> Extracted text
►
RNA-seq expression profiling of the bank vole α-globin genes. (a) The mean RPKM of each HBA paralogue with error bars representing s.e.m. (b) Fold difference in transcript abundance between two alleles for each HBA paralogue (that is, AI). In the first three columns, the error bar represents s.e.m. The rightmost column (hatched) shows the result for an individual heterozygous (Het) for the allele containing a premature stop codon in exon 2 (PTC1). (c) RNA-seq depth-of-coverage profiles of an allele with an uninterrupted open reading frame and of the PTC1-containing allele from the heterozygote.

Differential gene expression using RNA-seq

We collected RNA-seq data for three voles that were homozygous at all three α-globin genes. The data confirmed that all three HBA paralogues are transcriptionally active genes in the bank vole. The expression levels revealed large differences in transcript abundance among the three genes. The mean RPKM values were 1.9 million for HBA-T1, 325 000 for HBA-T2 and 84 000 for the HBA-T3 transcript reference, indicating that the HBA-T1 gene is expressed approximately sixfold more than the HBA-T2 gene and 23-fold more than the HBA-T3 gene, and that the HBA-T2 gene is expressed approximately fourfold more highly than the HBA-T3 gene (Figure 3a).

AI in PTC heterozygote

Quantification of allele-specific expression revealed detectable AI in all the three α-globin genes (Figure 3b). Along with the vole heterozygous for the PTC1-containing allele at HBA-T3, we tested the AI of HBA-T1 and HBA-T3 in three voles heterozygous at these genes and of HBA-T2 in four voles. Significant AI of all three genes was detected in all voles (binomial test: P<0.001), with a mean of 1.19 for HBA-T1, 1.57 for HBA-T2 and 2.08 for HBA-T3 (including only voles with non-PTC alleles; Figure 3b). The transcript abundance of the non-PTC allele in the vole heterozygous for the PTC1 allele at HBA-T3 was 37 534 RPKM, whereas that of the PTC1 allele was only 1846 RPKM. The vole heterozygous for the PTC1 allele at HBA-T3 therefore showed a much larger AI of HBA-T3 (20.33) than the other voles had at any of the three genes (Figures 3b and c).

Gene conversion

We detected nine gene conversion events between the bank vole HBA-T1 and HBA-T2 using the method of Betrán et al. (1997), six in four HBA-T1 alleles (three in the same allele) and three in HBA-T2 (each in a different allele). The conversion tracts spanned both exons and introns, with the exception of exon 1 where no gene conversion tracts were detected. The median conversion tract length was 13 bp in HBA-T1 and 134 bp in HBA-T2, but it varied broadly in both genes, from 2 to 48 bp in HBA-T1 and from 20 to 134 bp in HBA-T2. The GENECONV analysis identified four additional conversion tracts in HBA-T2, each in a different allele, three of 614 bp and one of 696 bp. The tracts spanned exon 2, intron 2 and exon 3 of the gene. We however found only one conversion involving HBA-T3, a tract of 21 bp in exon 2 of HBA-T2 identified by the method of Betrán et al. (1997). Although conversion tracts in some alleles might have a common origin, our results suggest that reciprocal gene conversion has occurred frequently between bank vole HBA-T1 and HBA-T2 genes, whereas HBA-T3 appears to be more rarely involved and mostly as the donor gene.
◄
> Dataset excerpts
►
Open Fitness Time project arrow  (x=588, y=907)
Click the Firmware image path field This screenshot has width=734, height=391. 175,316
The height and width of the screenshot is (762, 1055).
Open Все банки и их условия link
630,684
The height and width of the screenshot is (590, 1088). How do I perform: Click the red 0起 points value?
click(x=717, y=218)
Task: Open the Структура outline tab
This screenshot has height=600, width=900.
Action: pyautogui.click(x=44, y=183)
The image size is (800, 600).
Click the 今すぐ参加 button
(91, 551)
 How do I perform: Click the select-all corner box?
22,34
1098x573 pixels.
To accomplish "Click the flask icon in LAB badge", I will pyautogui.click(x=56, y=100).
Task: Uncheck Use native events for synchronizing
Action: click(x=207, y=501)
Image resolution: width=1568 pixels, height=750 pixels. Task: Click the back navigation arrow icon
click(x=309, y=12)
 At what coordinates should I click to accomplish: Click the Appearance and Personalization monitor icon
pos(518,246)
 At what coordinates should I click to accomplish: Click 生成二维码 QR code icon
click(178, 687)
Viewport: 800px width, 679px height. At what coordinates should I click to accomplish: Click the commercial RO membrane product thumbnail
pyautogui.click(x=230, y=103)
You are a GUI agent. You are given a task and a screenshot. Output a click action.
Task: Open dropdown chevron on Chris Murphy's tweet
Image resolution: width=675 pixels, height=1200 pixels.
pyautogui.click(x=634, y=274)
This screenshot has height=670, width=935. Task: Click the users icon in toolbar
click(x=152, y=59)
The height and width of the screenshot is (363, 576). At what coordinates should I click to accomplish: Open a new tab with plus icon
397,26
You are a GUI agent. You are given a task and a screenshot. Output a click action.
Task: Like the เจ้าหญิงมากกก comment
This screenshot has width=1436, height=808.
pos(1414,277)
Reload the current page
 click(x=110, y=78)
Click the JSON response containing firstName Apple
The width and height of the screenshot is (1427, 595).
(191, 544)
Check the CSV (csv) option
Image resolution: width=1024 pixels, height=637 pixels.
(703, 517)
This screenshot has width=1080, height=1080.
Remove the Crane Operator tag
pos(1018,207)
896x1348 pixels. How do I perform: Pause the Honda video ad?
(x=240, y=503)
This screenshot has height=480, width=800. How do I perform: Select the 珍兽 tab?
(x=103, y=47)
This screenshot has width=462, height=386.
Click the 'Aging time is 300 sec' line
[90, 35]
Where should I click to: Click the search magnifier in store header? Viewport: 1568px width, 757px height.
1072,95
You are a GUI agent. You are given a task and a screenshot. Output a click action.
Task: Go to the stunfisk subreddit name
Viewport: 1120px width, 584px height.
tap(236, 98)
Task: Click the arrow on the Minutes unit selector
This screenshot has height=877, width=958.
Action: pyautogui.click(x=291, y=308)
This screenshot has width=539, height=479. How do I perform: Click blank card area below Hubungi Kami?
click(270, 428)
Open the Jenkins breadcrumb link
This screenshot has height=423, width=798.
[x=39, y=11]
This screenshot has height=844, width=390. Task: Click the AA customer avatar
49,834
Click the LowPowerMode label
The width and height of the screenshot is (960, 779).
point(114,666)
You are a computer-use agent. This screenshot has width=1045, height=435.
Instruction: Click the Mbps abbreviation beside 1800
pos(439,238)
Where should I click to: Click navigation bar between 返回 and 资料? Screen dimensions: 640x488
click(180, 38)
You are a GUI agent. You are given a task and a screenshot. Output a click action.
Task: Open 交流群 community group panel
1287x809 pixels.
◄
> What you will do
**A)** For the passage on bank vole α-globin genes, decide whether each statement agrees with it, and support each yes or no with the passage's deciding words, quoted exactly.
(i) All three HBA paralogues are transcriptionally active in the bank vole.
(ii) Gene conversion tracts were detected in exon 1.
(iii) HBA-T3 was frequently involved in gene conversion.
**B)** Answer these questions from the passage on bank vole α-globin genes.
(i) How many voles homozygous at all three α-globin genes provided RNA-seq data?
(ii) What was the transcript abundance of the PTC1 allele in the heterozygous vole?
(iii) How many additional conversion tracts in HBA-T2 did the GENECONV analysis identify?
**C)** Carry on the passage on bank vole α-globin genes from its last sentence.
The records were taken from a separate source.

> Answers by item
**A)**
(i) Yes: "all three HBA paralogues are transcriptionally active genes in the bank vole"
(ii) No: "with the exception of exon 1 where no gene conversion tracts were detected"
(iii) No: "We however found only one conversion involving HBA-T3"

**B)**
(i) Three
(ii) 1846 RPKM
(iii) Four

**C)**
Phylogenetic relationships of rodent α-globin genes

Combining the sequences of the coding region of each bank vole α-globin gene with those of other rodents (Storz et al., 2008) resulted in a data set containing 169 variable sites, 97 of which were phylogenetically informative. The ML tree estimate showing the ML and NJ bootstrap values and the Bayesian posterior probabilities is presented in Figure 4a. Phylogenetic reconstructions obtained with the NJ and Bayesian approaches yielded similar topologies to the ML tree, and although the branching order between species was not resolved with high confidence, all analyses consistently placed the α-globin sequences from the same species in a group exclusive of the sequences from other species (Figure 4a), corroborating the results of Storz et al. (2008), who attributed this finding to a history of concerted evolution between HBA-T1 and HBA-T2 within each species. Additional phylogenetic analyses including other Clethrionomys voles placed HBA-T3 genes of the British bank vole, the Calabrian bank vole and the grey red-backed vole into one subclade (Supplementary Figure S1).

Figure 4
figure 4

Phylogenetic relationships among rodent α-globin genes. (a) ML tree inferred from coding sequences, with statistical support for tree bipartitions expressed as percentage bootstrap values from ML/NJ analyses and as the Bayesian posterior probabilities (values <50% not shown). (b) Variation in selection pressure across branches as inferred by the genetic algorithm branch analysis. Branch labels represent model-averaged probabilities of ω>1 with the inferred number of synonymous and nonsynonymous substitutions in parentheses (NS/NN).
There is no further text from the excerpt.